- Work to complete -
The expected output is each line from the one containing "Select Dorsey, Tyler mažiau 1.5 at 1.97" to the last line of the data below, set down exactly, minus the pictures.

- Working data -
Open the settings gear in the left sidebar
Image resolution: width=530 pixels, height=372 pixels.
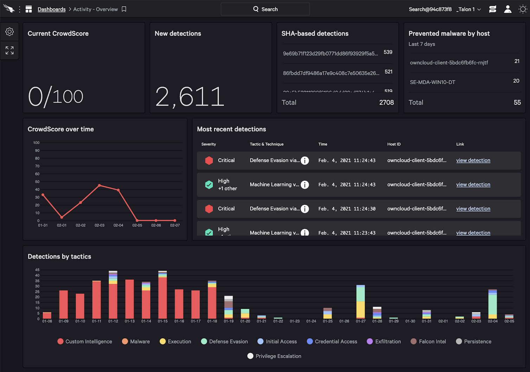(9, 32)
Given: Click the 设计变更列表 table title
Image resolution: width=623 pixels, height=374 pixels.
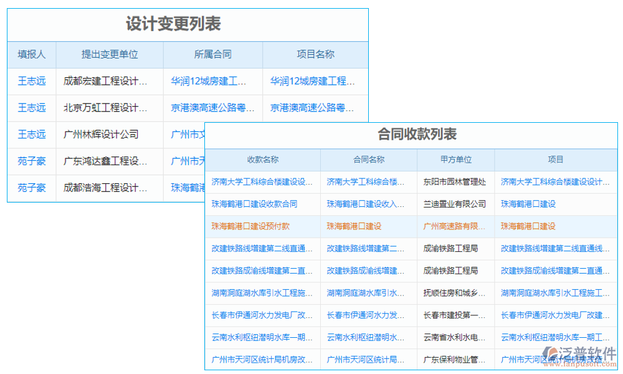Looking at the screenshot, I should 176,25.
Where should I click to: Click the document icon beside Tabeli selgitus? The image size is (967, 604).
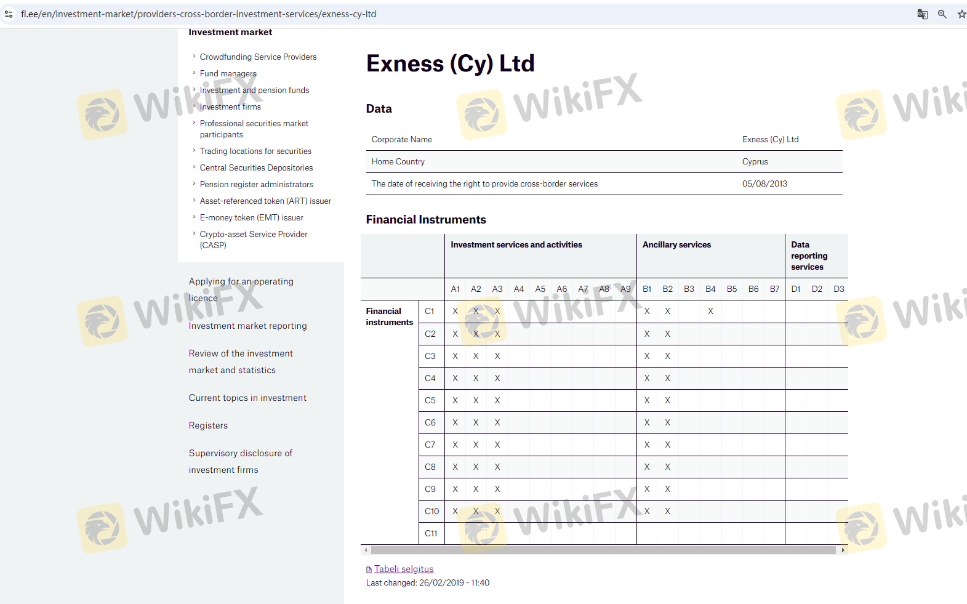pyautogui.click(x=369, y=570)
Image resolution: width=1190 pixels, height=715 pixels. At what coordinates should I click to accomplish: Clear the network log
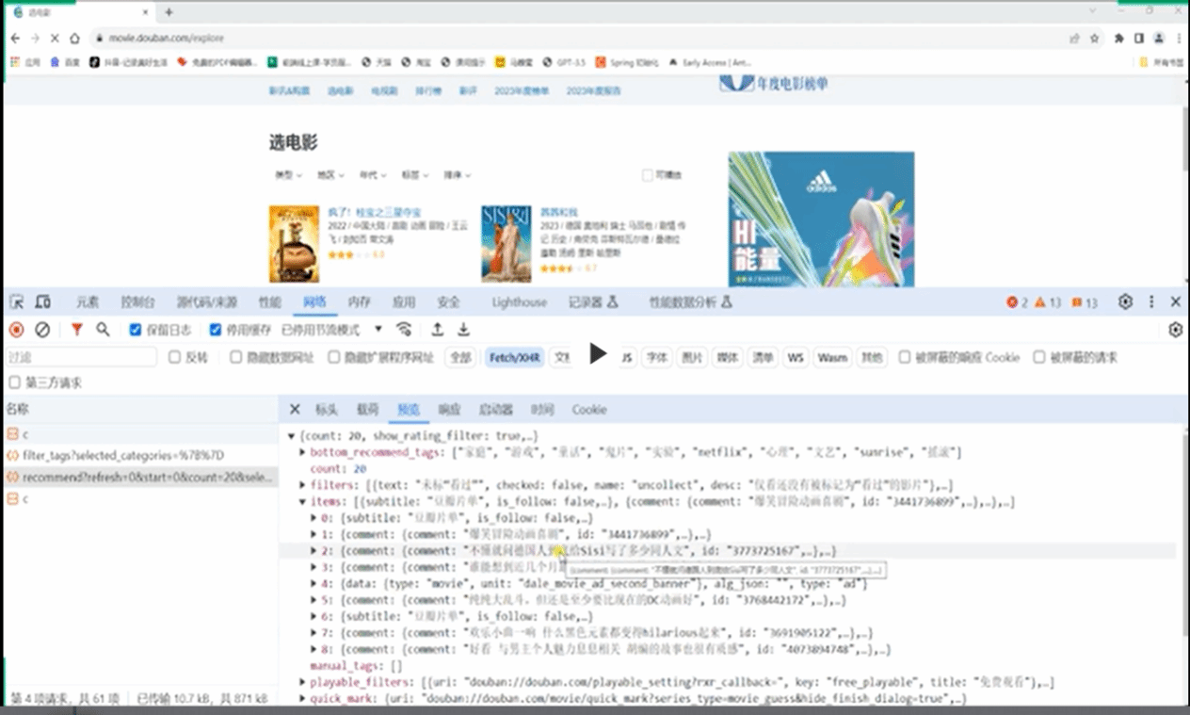(42, 330)
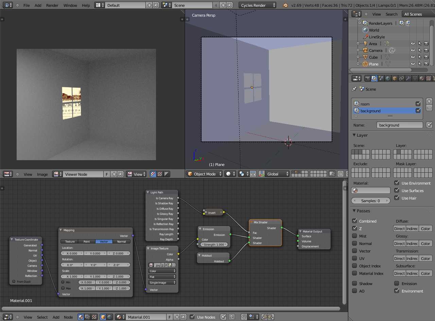This screenshot has height=321, width=435.
Task: Open the Object Mode dropdown
Action: pyautogui.click(x=204, y=174)
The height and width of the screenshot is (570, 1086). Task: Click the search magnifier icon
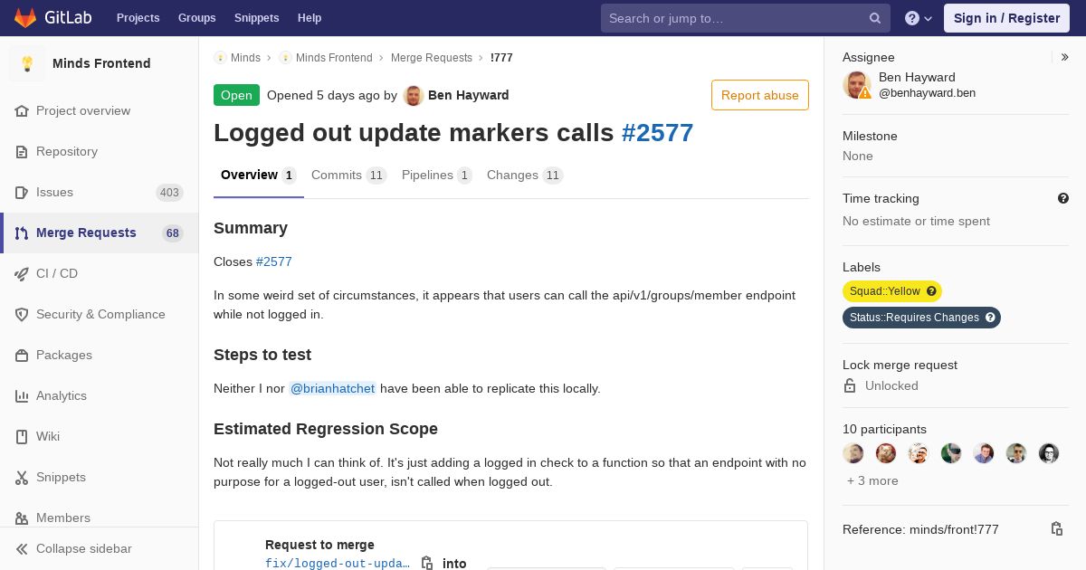coord(875,18)
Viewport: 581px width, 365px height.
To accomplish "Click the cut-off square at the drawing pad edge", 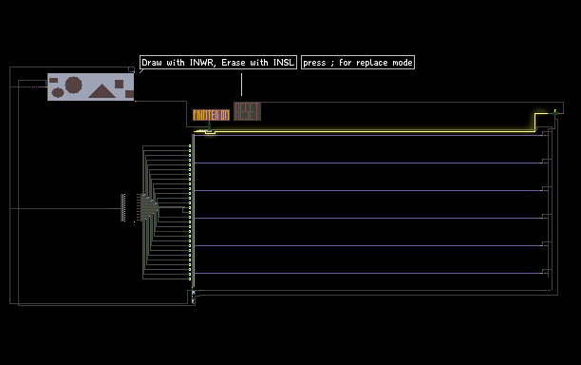I will point(129,94).
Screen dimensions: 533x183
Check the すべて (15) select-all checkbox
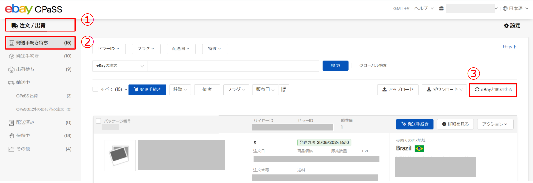(95, 89)
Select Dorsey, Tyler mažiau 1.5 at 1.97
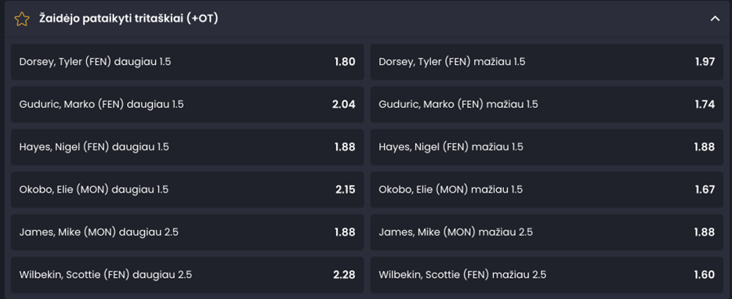The height and width of the screenshot is (299, 732). (x=547, y=62)
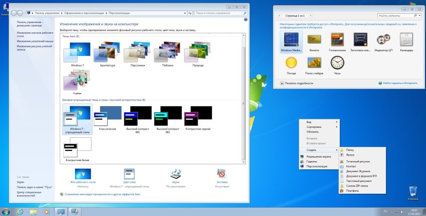The width and height of the screenshot is (426, 216).
Task: Expand the Вид submenu arrow
Action: coord(337,122)
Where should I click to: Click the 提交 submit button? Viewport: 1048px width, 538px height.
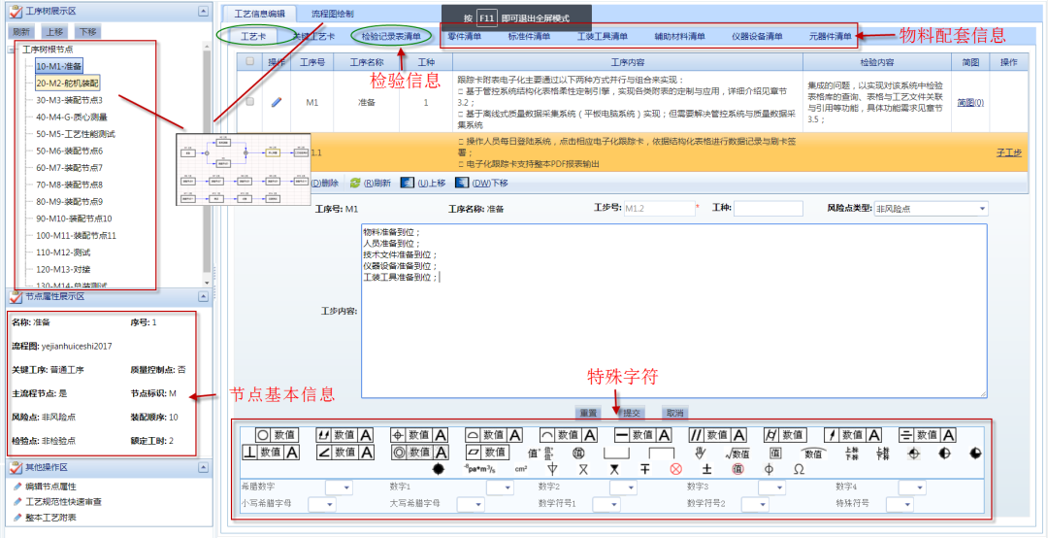631,413
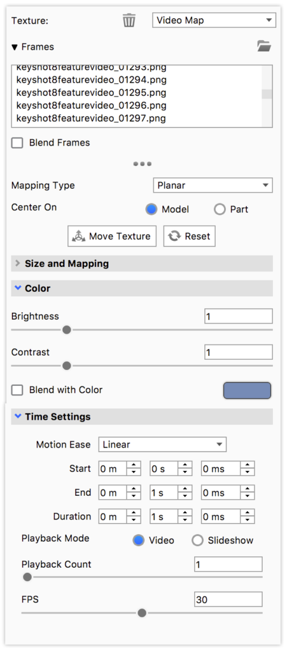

- Exercise result -
Select Dorsey, Tyler mažiau 1.5 at 1.97
The height and width of the screenshot is (299, 732). (x=547, y=62)
The width and height of the screenshot is (426, 216).
Task: Expand the Вид submenu arrow
Action: coord(337,122)
Where should I click to: Click the 提交 submit button? Viewport: 1048px width, 538px height.
631,413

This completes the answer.